Wednesday, August 10, 2011

Fixed.

It took awhile, but I am finally able to use my keyboard again!! YAYAYA>>>

It's been busy summer. Lots of two- or three-day trips to the beach or friends' places. Lots of outings with Penny and her little friends. Lots more actual days of work than I intended when the summer began.

Even so, it has been a great summer. Penny has grown so much - now I look at pictures of her as soon as I take them and can't believe that it is the same girl. She looks so...grown up. I can see the girl - and woman - that she will be sometimes. Even though she is still thin and underweight for her age, her face has lost that baby look and filled out to resemble her Daddy (and maybe me, a bit, if you squint). We are finally getting a broader vocabulary and stringing together three or four words to make sentences which make me forget my own grammar. I DO READ! I DO COOK! I PICK CAT UP DOWN AAAAHHHHHH!

Penny adores swimming, but has gotten out of the swing of swim classes since for most of the summer we have been away or I was working, so she didn't get to go. Yesterday, she screamed through most of the class - making her teacher-mommy flush red with each new pitch. Ah well...we will get back in the swing soon.

As for the fall...we are still holding off on preschool. I know she would benefit from a class setting where she is forced to participate...but I still want her with me. I also don't want to take away from her time with Gigi & Jopop. Those two or even three days a week - and maybe some nights too - are so important. She adores them. They adore her. She treats their new puppy Sadie like a baby, and the puppy even seems to like it. Sitting still in a circle will come - each day she gets to spend with her great-grandparents is something she will treasure for the rest of her life.

Friday, June 24, 2011

Writing

`Why =is =it =that =every =time =I =try =to =type it =looks =like =this....will =write =later...

Wednesday, May 25, 2011

Why.

I have started writing again - actually about things.

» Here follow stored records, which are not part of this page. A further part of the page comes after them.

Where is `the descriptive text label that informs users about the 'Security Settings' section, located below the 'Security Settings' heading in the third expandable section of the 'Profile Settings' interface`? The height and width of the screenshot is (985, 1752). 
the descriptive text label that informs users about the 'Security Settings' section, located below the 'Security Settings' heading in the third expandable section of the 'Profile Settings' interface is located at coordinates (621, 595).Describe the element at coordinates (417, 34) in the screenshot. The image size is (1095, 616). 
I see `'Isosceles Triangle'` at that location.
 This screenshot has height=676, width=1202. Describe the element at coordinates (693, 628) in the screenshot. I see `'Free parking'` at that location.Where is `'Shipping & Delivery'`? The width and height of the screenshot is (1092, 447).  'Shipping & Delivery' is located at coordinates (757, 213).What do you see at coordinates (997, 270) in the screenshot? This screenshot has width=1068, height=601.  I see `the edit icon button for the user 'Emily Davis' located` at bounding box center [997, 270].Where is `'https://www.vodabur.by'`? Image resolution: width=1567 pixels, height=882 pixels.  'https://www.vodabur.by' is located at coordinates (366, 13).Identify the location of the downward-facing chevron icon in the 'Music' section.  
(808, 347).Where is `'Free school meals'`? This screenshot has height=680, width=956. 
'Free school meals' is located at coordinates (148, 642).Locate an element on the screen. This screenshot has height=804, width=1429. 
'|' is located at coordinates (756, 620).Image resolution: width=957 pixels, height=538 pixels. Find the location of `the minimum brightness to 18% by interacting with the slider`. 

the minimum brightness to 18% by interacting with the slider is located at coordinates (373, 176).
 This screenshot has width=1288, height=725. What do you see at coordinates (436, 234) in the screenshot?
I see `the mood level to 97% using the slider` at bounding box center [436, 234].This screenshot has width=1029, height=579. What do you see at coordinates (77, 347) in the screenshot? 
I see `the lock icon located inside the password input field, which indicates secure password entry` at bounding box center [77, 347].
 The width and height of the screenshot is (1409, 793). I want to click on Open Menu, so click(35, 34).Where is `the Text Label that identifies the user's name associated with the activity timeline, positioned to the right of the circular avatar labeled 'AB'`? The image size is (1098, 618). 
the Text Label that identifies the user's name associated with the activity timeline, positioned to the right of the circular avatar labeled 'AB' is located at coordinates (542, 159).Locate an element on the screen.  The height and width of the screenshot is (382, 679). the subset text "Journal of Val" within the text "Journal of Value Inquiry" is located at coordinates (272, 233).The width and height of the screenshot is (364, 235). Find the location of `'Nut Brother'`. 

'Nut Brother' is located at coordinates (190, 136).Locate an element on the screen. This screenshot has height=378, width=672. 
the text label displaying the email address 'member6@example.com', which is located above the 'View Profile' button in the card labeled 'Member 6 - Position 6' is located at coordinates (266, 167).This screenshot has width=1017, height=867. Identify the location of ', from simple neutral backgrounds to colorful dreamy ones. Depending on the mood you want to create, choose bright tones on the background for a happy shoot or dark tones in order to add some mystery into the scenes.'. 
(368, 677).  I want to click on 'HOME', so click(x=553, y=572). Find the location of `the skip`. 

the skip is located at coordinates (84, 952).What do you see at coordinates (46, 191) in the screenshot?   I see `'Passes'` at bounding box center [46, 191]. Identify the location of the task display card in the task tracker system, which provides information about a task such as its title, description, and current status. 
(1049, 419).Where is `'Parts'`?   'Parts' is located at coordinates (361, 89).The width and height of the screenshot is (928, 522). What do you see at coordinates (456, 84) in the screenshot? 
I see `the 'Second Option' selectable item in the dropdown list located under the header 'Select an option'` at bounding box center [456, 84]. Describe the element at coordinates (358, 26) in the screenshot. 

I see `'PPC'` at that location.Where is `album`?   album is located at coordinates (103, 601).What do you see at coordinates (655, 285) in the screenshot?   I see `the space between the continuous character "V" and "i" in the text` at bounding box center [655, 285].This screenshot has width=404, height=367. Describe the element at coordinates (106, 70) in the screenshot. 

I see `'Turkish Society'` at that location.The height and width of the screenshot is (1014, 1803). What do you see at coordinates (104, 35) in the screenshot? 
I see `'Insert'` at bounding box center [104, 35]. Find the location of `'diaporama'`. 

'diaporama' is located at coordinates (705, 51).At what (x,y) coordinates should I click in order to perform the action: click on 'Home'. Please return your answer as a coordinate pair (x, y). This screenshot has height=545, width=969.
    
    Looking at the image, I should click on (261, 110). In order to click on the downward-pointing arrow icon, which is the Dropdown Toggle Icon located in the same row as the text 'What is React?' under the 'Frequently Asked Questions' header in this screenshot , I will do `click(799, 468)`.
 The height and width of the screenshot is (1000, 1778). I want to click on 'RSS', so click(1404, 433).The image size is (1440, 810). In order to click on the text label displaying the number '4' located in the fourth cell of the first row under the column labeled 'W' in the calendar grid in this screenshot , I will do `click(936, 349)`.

The problem when I just let myself write - for example, in the hundreds of posts I have started for this blog then deleted when I realized they are unsuitable for the public, except for maybe in some horrible self-examining book of essays that I will probably someday write and keep hidden anyway - is that I get too deep too fast. Way too deep.

So, I am focusing on things. I am going to start writing about beer on a ladies beer site. I am going to write some stories that have been floating in my head. I am going to spend good, solid time in front of a black screen and see what happens. I am also going to record come of the amazing moments that pass by too quick with my daughter. Like today, when she quietly went "aaaaaa" the whole way along 202, which is again under construction and makes a funny bouncing quality out of that simple vowel, like she was being tickled for 10 minutes straight.

Here goes.

Wednesday, May 11, 2011

Over. It. Finally.

We have been sick.

I mean down in the dumps, amoxicillin and nebulizer, multiple doctor visits and one chest x-ray sick. And that was just Penny.

I am so happy it is finally over. It was a few three weeks of illness, four if you count her great-grandparents in the beginning and her grandmother at the end. Huzby managed to avoid it - by avoiding us as much as possible and by me washing the sheets, towels and blankets on an almost daily basis. Lucky goose - I succumbed and really only avoided a trip to the doctor by avoiding my worse symptoms and focussing on Penny's.

I am so happy that Penny is able to re-enter society. You don't realize how long three weeks can be until you start visiting friends, attending classes, and generally getting out with a toddler again. All those sharing/no-hitting/DON'T-POKE-THE-BABY skills tend to slide so quickly and need to be re-re-reinforced. We also lost a dear 1.5 pounds, which hopefully won't take too long to put back on since they were really necessary to make the weight limit for sitting forward in the car. We haven't turned her back around, since sitting forward seems to have eliminated the carsickness and made her much happier to take trips. I hope she gets some weight back on before her two-year appointment.

Speaking of...I really need to get on those invites. Craft day today (mostly for Mommy!).